• _Word and element locating data_
********************

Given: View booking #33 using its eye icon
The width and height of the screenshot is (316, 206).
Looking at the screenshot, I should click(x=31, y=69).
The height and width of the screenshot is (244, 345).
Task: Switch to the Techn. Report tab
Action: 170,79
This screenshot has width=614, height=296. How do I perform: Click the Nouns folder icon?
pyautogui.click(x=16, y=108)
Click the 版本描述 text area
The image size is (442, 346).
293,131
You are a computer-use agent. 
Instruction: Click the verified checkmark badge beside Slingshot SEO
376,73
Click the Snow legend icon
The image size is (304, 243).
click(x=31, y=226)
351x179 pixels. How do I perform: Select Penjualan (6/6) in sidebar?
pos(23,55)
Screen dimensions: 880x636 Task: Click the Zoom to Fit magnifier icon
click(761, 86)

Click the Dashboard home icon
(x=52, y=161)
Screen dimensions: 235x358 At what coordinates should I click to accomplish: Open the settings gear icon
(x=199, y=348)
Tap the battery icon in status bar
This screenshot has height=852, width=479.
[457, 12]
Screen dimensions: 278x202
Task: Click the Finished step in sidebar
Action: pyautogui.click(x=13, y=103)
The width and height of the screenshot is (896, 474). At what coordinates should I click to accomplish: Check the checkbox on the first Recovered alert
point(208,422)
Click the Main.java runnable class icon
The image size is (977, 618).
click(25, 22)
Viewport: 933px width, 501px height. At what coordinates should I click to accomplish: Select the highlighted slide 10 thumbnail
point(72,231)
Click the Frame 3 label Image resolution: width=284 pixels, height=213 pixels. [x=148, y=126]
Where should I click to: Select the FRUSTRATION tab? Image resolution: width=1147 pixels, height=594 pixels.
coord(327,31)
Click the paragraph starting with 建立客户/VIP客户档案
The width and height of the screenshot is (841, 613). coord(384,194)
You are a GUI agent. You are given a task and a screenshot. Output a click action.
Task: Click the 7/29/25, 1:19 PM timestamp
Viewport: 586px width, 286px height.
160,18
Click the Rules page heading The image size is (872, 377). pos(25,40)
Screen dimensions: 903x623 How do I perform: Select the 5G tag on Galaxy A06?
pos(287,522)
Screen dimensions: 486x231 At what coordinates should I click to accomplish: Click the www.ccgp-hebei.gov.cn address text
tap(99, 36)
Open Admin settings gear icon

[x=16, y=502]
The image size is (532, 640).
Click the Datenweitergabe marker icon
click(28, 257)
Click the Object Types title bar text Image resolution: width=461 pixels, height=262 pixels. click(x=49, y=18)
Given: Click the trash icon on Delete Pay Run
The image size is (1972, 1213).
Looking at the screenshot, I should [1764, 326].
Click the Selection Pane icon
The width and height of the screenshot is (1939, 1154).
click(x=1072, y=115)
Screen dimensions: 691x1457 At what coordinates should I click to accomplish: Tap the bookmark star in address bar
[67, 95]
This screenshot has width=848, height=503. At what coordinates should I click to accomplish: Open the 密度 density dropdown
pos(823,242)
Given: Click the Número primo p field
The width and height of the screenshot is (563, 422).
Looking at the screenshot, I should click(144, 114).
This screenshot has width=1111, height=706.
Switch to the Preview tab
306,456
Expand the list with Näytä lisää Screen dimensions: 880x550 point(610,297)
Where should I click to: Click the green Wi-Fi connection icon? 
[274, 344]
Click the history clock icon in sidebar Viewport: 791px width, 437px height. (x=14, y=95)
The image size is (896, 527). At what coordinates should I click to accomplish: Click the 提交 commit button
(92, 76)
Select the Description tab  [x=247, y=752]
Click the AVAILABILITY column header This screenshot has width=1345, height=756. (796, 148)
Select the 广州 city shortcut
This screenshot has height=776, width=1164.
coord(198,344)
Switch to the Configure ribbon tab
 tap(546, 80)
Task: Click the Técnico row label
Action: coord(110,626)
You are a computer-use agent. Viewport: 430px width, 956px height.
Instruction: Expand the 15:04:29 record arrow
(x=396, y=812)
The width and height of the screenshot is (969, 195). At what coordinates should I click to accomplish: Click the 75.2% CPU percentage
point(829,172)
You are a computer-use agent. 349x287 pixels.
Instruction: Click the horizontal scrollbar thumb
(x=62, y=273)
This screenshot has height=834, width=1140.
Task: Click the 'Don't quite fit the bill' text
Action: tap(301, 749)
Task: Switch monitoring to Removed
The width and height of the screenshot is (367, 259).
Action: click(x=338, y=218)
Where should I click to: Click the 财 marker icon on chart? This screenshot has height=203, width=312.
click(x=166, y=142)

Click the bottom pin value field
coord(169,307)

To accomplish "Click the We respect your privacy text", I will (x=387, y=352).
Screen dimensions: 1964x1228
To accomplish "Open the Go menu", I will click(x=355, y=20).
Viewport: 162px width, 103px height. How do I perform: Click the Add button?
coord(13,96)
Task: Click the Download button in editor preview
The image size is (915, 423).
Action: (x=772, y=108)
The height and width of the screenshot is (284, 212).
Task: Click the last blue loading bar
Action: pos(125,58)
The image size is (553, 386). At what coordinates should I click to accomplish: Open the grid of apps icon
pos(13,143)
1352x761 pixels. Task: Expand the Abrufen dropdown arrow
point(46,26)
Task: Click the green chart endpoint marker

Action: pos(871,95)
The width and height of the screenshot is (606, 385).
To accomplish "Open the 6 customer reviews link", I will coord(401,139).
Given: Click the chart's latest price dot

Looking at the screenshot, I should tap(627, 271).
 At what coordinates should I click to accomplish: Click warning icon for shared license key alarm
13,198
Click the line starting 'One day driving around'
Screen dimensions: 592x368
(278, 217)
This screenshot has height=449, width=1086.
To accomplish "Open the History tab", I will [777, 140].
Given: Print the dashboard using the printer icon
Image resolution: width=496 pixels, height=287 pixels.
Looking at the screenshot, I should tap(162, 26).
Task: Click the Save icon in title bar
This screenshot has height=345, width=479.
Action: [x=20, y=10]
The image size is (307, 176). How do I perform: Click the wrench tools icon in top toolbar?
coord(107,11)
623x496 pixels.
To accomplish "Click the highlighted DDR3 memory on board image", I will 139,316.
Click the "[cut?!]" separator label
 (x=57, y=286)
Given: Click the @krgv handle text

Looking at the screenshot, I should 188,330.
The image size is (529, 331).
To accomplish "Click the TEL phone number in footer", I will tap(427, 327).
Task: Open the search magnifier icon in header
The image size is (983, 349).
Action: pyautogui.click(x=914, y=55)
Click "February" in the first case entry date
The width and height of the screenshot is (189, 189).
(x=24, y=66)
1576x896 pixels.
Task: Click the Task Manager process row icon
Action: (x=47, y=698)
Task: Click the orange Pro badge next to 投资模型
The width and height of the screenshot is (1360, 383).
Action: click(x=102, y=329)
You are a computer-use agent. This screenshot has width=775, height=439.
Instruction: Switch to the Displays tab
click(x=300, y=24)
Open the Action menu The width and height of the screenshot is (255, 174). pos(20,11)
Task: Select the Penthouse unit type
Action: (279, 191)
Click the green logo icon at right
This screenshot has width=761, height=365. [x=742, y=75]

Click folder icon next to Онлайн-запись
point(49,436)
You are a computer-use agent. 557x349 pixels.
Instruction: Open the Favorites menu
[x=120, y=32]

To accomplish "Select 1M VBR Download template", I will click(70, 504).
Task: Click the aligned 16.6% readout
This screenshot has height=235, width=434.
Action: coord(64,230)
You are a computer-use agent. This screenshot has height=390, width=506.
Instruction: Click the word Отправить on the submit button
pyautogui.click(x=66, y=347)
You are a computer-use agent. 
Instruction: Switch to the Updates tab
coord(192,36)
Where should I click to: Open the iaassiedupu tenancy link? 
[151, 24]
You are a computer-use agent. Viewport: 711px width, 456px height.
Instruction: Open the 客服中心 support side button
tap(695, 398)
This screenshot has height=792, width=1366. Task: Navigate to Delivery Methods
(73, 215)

********************

• _SHORT TASK_
Copy out the listing from the line containing "Click the bottom pin value field" down to the line containing "Action: pos(871,95)", including both of those lines, with nothing changed.

• _TASK OUTPUT_
Click the bottom pin value field
coord(169,307)

To accomplish "Click the We respect your privacy text", I will (x=387, y=352).
Screen dimensions: 1964x1228
To accomplish "Open the Go menu", I will click(x=355, y=20).
Viewport: 162px width, 103px height. How do I perform: Click the Add button?
coord(13,96)
Task: Click the Download button in editor preview
The image size is (915, 423).
Action: (x=772, y=108)
The height and width of the screenshot is (284, 212).
Task: Click the last blue loading bar
Action: pos(125,58)
The image size is (553, 386). At what coordinates should I click to accomplish: Open the grid of apps icon
pos(13,143)
1352x761 pixels. Task: Expand the Abrufen dropdown arrow
point(46,26)
Task: Click the green chart endpoint marker

Action: pos(871,95)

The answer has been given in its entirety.